== THE INPUT

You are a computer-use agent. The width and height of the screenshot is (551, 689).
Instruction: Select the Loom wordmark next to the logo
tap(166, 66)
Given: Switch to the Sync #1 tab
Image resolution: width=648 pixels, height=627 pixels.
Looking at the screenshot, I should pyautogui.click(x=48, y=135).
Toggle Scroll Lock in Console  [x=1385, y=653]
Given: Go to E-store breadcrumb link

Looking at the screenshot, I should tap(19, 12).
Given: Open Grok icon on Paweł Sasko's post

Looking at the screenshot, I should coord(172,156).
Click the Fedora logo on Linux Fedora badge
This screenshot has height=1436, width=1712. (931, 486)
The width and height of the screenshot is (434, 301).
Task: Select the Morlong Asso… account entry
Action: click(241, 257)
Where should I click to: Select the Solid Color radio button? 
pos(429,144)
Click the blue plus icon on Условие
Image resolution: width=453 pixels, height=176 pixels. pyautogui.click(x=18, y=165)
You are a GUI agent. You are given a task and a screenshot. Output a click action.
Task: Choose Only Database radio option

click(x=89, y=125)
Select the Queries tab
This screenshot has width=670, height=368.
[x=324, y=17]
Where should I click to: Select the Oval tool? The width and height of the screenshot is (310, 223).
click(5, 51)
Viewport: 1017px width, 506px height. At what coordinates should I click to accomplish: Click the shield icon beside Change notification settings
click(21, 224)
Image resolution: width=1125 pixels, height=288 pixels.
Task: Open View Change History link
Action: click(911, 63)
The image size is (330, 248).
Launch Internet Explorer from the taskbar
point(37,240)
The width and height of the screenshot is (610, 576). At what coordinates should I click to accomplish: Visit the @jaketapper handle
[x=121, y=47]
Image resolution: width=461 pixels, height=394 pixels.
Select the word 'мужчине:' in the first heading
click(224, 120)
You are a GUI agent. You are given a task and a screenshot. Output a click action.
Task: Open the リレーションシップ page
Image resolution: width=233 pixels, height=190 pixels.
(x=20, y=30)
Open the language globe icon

====

**TASK INSTRUCTIONS**
Please reproduce each entry above exactly as it reads.

**THE ANSWER**
You are a computer-use agent. The width and height of the screenshot is (551, 689).
Instruction: Select the Loom wordmark next to the logo
tap(166, 66)
Given: Switch to the Sync #1 tab
Image resolution: width=648 pixels, height=627 pixels.
Looking at the screenshot, I should pyautogui.click(x=48, y=135).
Toggle Scroll Lock in Console  [x=1385, y=653]
Given: Go to E-store breadcrumb link

Looking at the screenshot, I should tap(19, 12).
Given: Open Grok icon on Paweł Sasko's post

Looking at the screenshot, I should coord(172,156).
Click the Fedora logo on Linux Fedora badge
This screenshot has height=1436, width=1712. (931, 486)
The width and height of the screenshot is (434, 301).
Task: Select the Morlong Asso… account entry
Action: click(241, 257)
Where should I click to: Select the Solid Color radio button? 
pos(429,144)
Click the blue plus icon on Условие
Image resolution: width=453 pixels, height=176 pixels. pyautogui.click(x=18, y=165)
You are a GUI agent. You are given a task and a screenshot. Output a click action.
Task: Choose Only Database radio option

click(x=89, y=125)
Select the Queries tab
This screenshot has width=670, height=368.
[x=324, y=17]
Where should I click to: Select the Oval tool? The width and height of the screenshot is (310, 223).
click(5, 51)
Viewport: 1017px width, 506px height. At what coordinates should I click to accomplish: Click the shield icon beside Change notification settings
click(21, 224)
Image resolution: width=1125 pixels, height=288 pixels.
Task: Open View Change History link
Action: click(911, 63)
The image size is (330, 248).
Launch Internet Explorer from the taskbar
point(37,240)
The width and height of the screenshot is (610, 576). At what coordinates should I click to accomplish: Visit the @jaketapper handle
[x=121, y=47]
Image resolution: width=461 pixels, height=394 pixels.
Select the word 'мужчине:' in the first heading
click(224, 120)
You are a GUI agent. You are given a task and a screenshot. Output a click action.
Task: Open the リレーションシップ page
Image resolution: width=233 pixels, height=190 pixels.
(x=20, y=30)
Open the language globe icon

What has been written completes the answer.